LOS ANGELES/NEW YORK, March 19 (Reuters) - Whole Foods will host a summit beginning Tuesday for up to 200 of its suppliers in its hometown of Austin, Texas, amid anxiety and speculation about how its ongoing business revamp will play out under new owner Amazon.com.
Amazon’s $13.7 billion purchase of Whole Foods last summer shook up the grocery industry and spawned worries that the online retailing giant would disrupt the grocery business in the same way it upended books, toys and electronics.
As part of a restructuring effort underway before the acquisition, Whole Foods earlier this year began requiring suppliers to use a firm of its choosing to restock shelves and run promotions. As first reported in the Washington Post, it is charging some suppliers the equivalent of 3 to 5 percent of sales to cover the cost of those services.
Whole Foods also adopted a Costo Wholesale Corp styled model for in-store sampling and has added charges for that service, to the chagrin of some small, local brands that were a draw for some shoppers.

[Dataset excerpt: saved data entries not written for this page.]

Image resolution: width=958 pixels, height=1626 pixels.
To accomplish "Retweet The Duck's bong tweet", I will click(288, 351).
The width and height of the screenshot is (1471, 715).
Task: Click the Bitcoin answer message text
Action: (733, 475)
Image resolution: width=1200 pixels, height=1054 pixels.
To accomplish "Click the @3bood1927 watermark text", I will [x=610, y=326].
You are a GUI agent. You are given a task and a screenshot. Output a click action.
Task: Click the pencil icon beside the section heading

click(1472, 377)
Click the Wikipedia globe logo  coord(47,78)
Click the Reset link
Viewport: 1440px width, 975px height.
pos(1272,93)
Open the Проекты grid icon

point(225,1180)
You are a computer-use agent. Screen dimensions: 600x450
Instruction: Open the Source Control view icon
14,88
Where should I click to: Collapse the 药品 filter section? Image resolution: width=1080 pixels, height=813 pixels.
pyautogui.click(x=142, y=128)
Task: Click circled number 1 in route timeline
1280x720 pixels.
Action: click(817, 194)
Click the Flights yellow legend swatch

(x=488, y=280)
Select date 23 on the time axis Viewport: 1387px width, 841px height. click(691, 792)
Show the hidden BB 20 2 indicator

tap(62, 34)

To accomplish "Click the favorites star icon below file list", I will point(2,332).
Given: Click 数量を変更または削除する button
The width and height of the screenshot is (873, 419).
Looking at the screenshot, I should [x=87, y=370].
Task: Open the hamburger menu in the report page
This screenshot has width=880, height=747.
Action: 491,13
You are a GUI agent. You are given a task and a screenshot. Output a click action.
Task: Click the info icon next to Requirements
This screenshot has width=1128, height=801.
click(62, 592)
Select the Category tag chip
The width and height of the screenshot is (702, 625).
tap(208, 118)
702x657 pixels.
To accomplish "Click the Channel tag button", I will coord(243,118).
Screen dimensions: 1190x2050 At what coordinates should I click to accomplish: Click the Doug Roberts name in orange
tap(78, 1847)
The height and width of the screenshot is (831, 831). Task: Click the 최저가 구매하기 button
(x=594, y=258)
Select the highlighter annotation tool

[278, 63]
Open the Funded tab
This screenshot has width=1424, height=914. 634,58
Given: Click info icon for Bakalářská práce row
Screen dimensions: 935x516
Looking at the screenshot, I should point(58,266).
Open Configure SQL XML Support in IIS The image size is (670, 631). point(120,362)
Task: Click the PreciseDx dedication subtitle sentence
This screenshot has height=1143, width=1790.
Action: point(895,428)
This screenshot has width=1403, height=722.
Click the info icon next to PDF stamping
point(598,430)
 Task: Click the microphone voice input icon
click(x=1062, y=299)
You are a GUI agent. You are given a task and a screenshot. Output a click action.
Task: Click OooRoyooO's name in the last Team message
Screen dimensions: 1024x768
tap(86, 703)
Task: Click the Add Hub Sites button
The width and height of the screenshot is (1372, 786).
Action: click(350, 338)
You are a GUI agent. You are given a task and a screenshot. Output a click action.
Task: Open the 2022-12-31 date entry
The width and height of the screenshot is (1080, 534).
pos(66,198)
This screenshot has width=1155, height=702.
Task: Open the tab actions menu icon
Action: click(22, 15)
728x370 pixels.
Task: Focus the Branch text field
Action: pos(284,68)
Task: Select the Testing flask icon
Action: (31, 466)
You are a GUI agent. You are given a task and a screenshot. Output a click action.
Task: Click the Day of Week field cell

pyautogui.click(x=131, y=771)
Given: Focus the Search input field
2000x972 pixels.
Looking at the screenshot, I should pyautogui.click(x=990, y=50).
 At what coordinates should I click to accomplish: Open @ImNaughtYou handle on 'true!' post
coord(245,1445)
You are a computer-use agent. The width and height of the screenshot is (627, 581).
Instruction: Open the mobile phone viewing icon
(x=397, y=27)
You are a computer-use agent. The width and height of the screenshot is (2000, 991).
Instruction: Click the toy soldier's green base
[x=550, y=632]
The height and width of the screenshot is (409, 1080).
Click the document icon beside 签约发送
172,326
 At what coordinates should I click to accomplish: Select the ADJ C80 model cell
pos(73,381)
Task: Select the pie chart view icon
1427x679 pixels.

Those changes have caused significant heartburn for upstart brands and shoppers who were drawn to Whole Foods because it offered a unique mix of products.
“The changes we’ve been making across the company directly address the feedback our supplier partners have shared over the years about the challenges of our decentralized purchasing structure and inconsistent practices across regions and stores,” Whole Foods spokeswoman Robin Rehfield Kelly said in a statement.
Kelly said Whole Foods has worked for the last two years to streamline its processes across global and regional purchasing teams to ensure all its suppliers are supported under a consistent company-wide set of protocols. (Editing by Sandra Maler)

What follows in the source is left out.